Hamish Scott
- Born: James Stuart Scott 17 February 1924 Edinburgh, Scotland
- Died: 12 March 2010 (aged 86) St Andrews, Scotland
- School: Madras College
- University: University of St Andrews

Rugby union career
- Position: Flanker / Number Eight

Amateur team(s)
- Years: Team / Apps / (Points)
- St Andrews University
- –: Blackheath
- –: Madras College FP

Provincial / State sides
- Years: Team / Apps / (Points)
- North of Scotland
- -: North Malaya

International career
- Years: Team / Apps / (Points)
- 1950: Scotland / 1 / (0)

= Hamish Scott (rugby union) =

Scotland international rugby union player

Hamish Scott (17 February 1924 – 12 March 2010) was a Scotland international rugby union footballer. He played at Flanker and Number Eight.

==Rugby career==

===Amateur career===

Born in Edinburgh, Scott was raised in St Andrews and attended the University of St Andrews, where he studied geology.

Scott played for St Andrews University rugby club

He briefly played for Blackheath in London before moving to Asia.

He later completed his PhD in parasitology at University of St Andrews when he then played for Madras College F.P.

===Provincial career===

Scott played for North of Scotland.

Whilst in Malaya he played for North Malaya at rugby.

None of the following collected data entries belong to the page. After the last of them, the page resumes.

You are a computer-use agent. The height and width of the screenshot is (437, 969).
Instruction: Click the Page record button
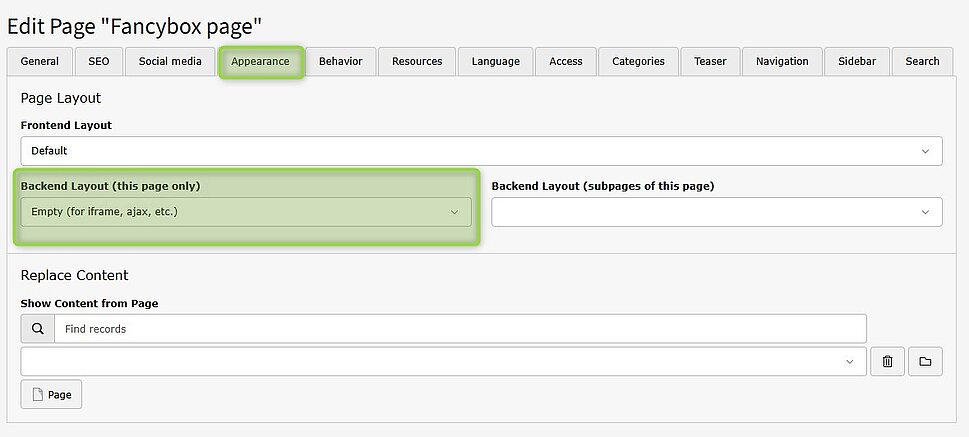[51, 394]
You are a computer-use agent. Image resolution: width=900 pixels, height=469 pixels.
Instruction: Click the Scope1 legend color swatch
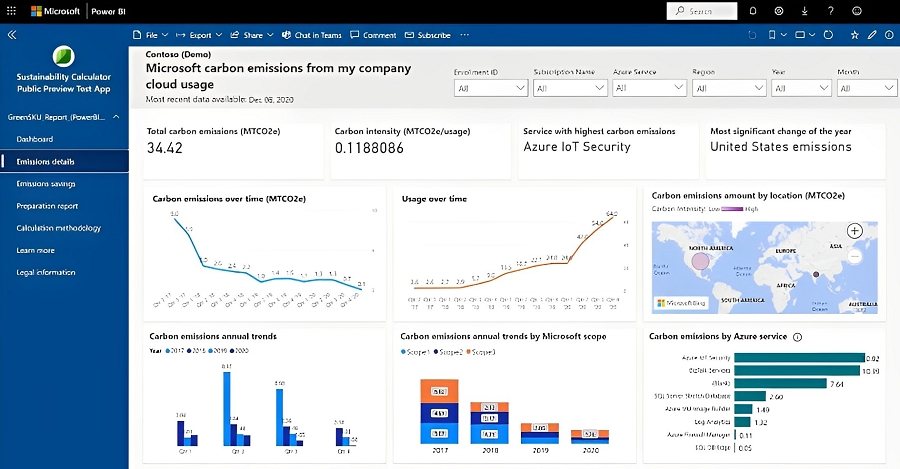point(404,352)
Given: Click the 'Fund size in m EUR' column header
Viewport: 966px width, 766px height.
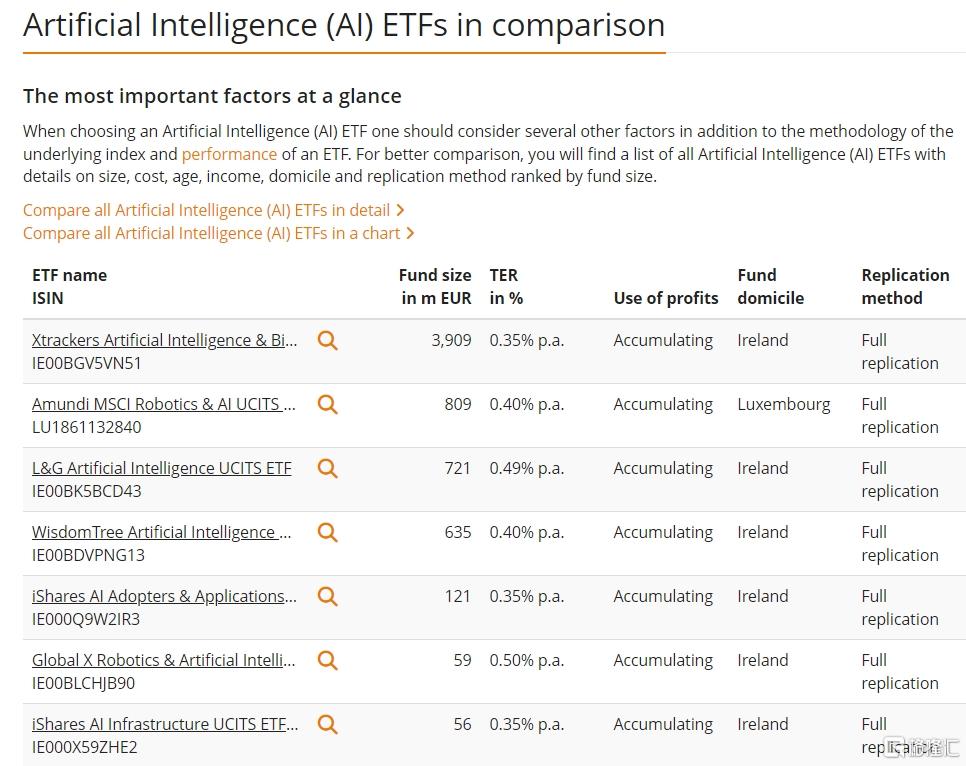Looking at the screenshot, I should point(435,287).
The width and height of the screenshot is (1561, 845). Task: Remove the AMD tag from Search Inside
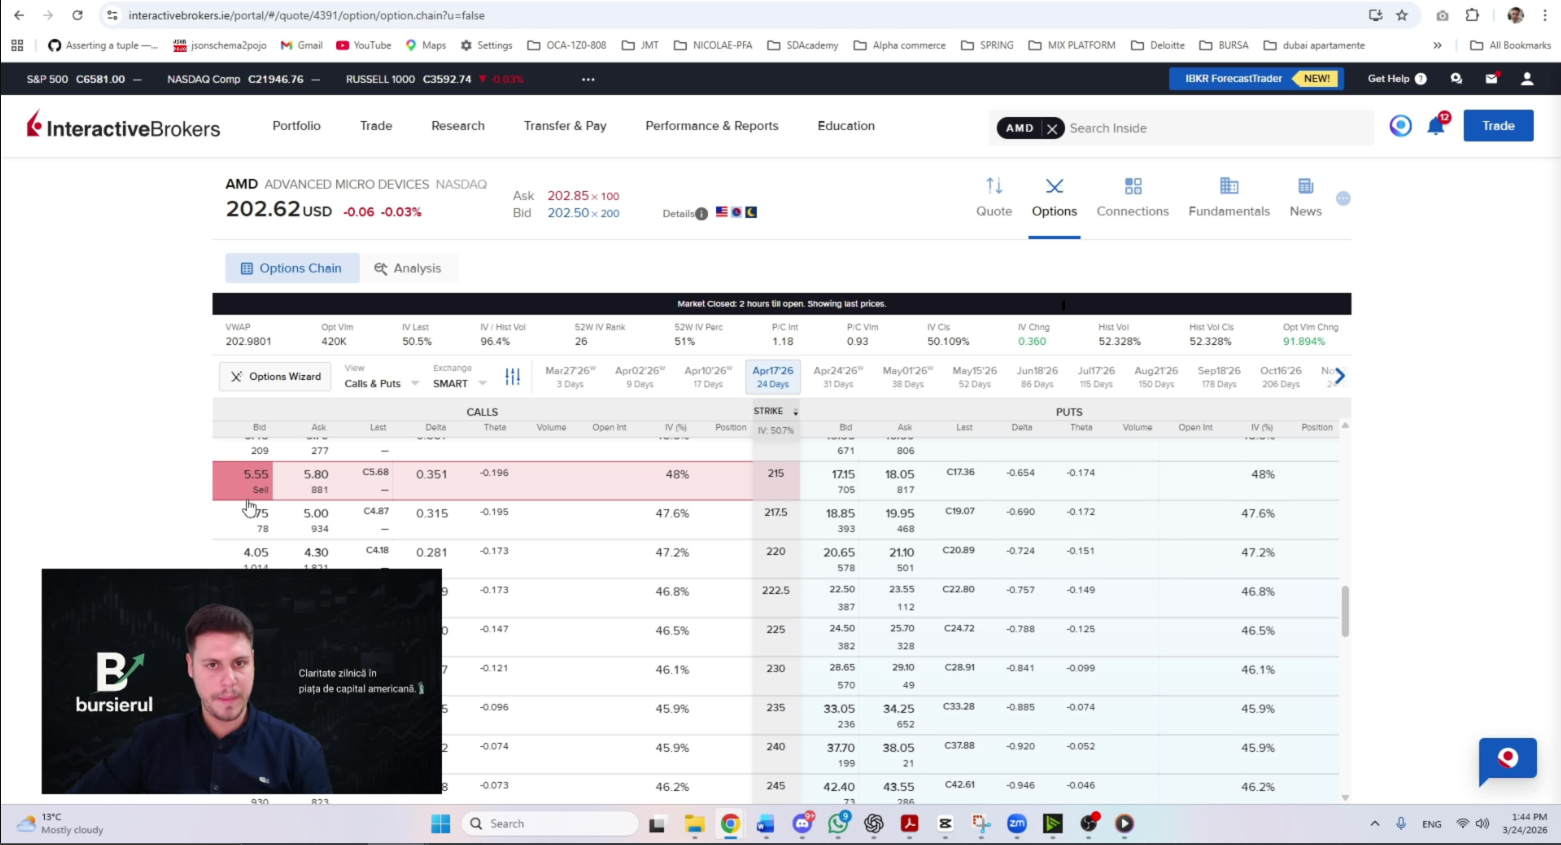point(1052,128)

===International career===

He was capped for once in 1950, playing in the Five Nations match against England at Murrayfield Stadium on 18 March 1950. Scotland won the match 13 - 11.

He was capped at Number Eight.

==Outside of rugby==

He served in the Royal Navy during the Second World War aboard HMS Scorpion and was involved in escorting duties for the Russian convoy ships in the Arctic Ocean. His navy career took him to the Pacific and he served in Australia.

In 1949 he was the official photographer for a Himalayan expedition in Nepal which saw the first ascent of Paldor and the discovery of the Tilman Pass. The expedition included Norgay Tensing and was led by Bill Tilman,

He took up a post in Malaya with the colonial government as a Marine Biologist, and wrote a book on the fish off the Malaysian coast.

He was to later move to Nigeria, then Canada; where he stayed in St. Andrews, New Brunswick. He died in 2010, at Scotland's St Andrews on a visit home to Fife.